19 Tahun 2001 tentang Pengelolaan Pasar di Kota Bandung. Namun, perda ini belum
memuat konsep pengelolaan pasar secara komprehensif. Masih banyak permasalahan
dalam pengelolaan pasar yang belum diatur dalam perda ini, misalnya pengaturan
mengenai batas radius pasar modern dengan pasar tradisional; bongkar-muat
komoditi; kemitraan swasta dan pedagang tradisional; pengaturan mengenai
perdagangan informal yang masih bergabung dengan pasar tradisional yang maupun
ketentuan standar kualitas komoditi yang akan dijual.
Sebagai
akibat dari longgarnya pengelolaan pasar tersebut berdampak pada munculnya
masalah persaingan yang tidak seimbang antara pasar tradisional dengan pasar
modern. Pasar tradisional telah kalah segala-galanya, diantaranya penerapan
harga, kenyamanan tempat, dan kelengkapan produk yang ditawarkannya. Pada sisi
lain, pasar modern semakin melengkapi diri dengan segala fasilitas yang
memudahkan dan membuat konsumen nyaman. Selain itu tentu saja kemampuan modal
pasar modern yang kuat membuat mereka mampu menekan harga jual pada konsumen.
Pemerintah
Daerah sebenarnya telah berupaya memperbaiki penampilan pasar tradisional yang
selama kondisinya kumuh dan semrawut. Pemerintah Kota Bandung merenovasi
bangunan pasar untuk menarik kembali minay pembeli untuk berbelanja di pasar
tradisional. Dengan menjalin kerjasama bersama investor, Pemerintah Kota telah
melakukan renovasi fisik di sejumlah pasar tradisional, seperti Pasar Kosambi,
Pasar Kebon Kelapa, Pasar Baru, dan Pasar Gedebage, agar terlihat lebih modern.
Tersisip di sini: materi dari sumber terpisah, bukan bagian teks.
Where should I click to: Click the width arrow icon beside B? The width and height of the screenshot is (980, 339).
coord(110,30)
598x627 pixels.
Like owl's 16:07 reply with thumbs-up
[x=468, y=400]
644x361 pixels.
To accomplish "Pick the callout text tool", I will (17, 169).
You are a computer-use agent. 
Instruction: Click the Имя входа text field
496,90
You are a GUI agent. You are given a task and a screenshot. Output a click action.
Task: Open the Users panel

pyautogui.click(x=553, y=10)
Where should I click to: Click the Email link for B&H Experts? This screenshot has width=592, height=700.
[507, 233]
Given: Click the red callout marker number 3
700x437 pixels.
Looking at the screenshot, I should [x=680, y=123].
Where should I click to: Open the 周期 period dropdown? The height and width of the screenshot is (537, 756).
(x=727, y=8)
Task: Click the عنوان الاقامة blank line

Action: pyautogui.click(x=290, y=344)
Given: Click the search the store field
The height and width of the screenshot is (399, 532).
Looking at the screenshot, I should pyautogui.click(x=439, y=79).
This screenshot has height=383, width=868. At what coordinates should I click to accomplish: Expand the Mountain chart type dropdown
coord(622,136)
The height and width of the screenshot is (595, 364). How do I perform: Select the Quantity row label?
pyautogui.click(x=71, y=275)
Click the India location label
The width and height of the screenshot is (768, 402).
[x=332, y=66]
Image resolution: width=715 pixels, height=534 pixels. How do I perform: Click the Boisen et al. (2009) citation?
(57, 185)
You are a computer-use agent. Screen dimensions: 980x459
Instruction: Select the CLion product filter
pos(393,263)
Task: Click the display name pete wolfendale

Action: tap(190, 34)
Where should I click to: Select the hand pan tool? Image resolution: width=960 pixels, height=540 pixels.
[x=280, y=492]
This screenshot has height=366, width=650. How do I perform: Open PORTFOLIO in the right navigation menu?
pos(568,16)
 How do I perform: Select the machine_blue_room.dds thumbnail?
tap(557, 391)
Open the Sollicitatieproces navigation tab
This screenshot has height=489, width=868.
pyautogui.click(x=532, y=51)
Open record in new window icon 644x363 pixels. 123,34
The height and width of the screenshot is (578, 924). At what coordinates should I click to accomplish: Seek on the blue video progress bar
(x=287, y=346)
Namun, upaya ini ternyata berujung pada permasalahan baru karena banyak
pedagang lama yang tersingkir akibat tidak mampu membeli kios baru. Ada pula pedagang
yang memilih berjualan di luar kompleks pasar karena di dalam tidak laku,
terutama di pasar yang bangunannya lebih dari satu lantai.
Alih-alih
meningkatkan daya saing para pedagang tradisional, kenyataannya program
renovasi pasar tradisional justru menyebabkan para pedagang tradisional menjadi
semakin termarginalkan di tengah derasnya arus kapitalisme. Kondisi inilah yang
melatarbelakangi perlunya pengkajian mengenai kebijakan pengelolaan pasar yang
dilakukan Pemerintah Kota Bandung.
Carut
marutnya permasalahan pengelolaan pasar di Kota Bandung tidak terlepas dari
kondisi normatif yang telah ada. Oleh karena itu penting kiranya untuk melihat
bagaimana evaluasi terhadap kebijakan pengelolaan pasar di Kota Bandung.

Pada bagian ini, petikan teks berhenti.